政宗様にそれを暴かれて、一番知られたくなかったであろう私に知られて。
うん、これが仮に私が小十郎の立場だったとしても泣くわ。これは。
「申し訳ございません……小十郎は」
「いいよ、自分を傷つけるようなこと言わなくて。言わなくても分かったから」
これ以上は何を言わせても自分を傷つける言葉にしかならないのは分かってたし、
そういう気持ちがあったってのを知られただけでもう十分だ。十分過ぎるほどこの子は傷ついている。
でも……腹切って死にたいとか思ってないかな、まさかとは思うけど。
いや、私だって死にたくなるもん。
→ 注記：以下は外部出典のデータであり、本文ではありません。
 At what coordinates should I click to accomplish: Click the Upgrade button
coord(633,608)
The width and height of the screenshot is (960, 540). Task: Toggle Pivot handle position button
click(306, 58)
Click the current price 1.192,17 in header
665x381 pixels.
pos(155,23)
こんなの知られたらさ。
「……こんな、やましい思いを知られてしまって、もう生きてはおれませぬ……」
やっぱりそう来るか! そう来るのか!!
いかん、死亡フラグ立っちゃってる……何とか叩き折らないと、小十郎が死ぬ!
「ちょ、ちょっと待て! それで死なれたら一生私が後悔するじゃないの!
私のせいで死んだってなれば、それこそ人生に悲観して自害しちゃうよ!」
「……それは、困ります」
「だから腹なんか切っちゃ駄目だからね!? 死ぬんなら主の為に、でしょ!?
死んでも私は喜ばないからね? 悲しんで部屋に引き篭もっちゃうからね?」
納得したんだかしてないんだか、小十郎は少しだけ苦笑して見せた。
「死ぬくらいならきちんと伝えてよ。
ああやって実力行使で来られるのは困るけど、ちゃんとその気持ちに私の気持ちで応えるから」
まぁ、恋仲になることは絶対に無いんだけども。つか、小十郎もそれは十分に理解してくれてるんだけれども。
でも、このまま有耶無耶のままじゃ小十郎も踏ん切りがつかないだろうし、
何時までも引き摺ったままになってしまうような気がする。
一体何時から好きだったのか知らないけど、ちゃんとけじめはつけさせてあげないと。
惚れさせた側の責任、ってことでさ。
「姉上を、お慕いしておりました……十年以上前から」
……おい、随分と長い片思いじゃねぇか。
人間の恋愛感情ってのは最長でも四年が期限って聞いたことあるけど、一途過ぎでしょう。
いや、そんなことはどうでもいい。それ全然気付かないで暢気に振舞ってきたってわけ?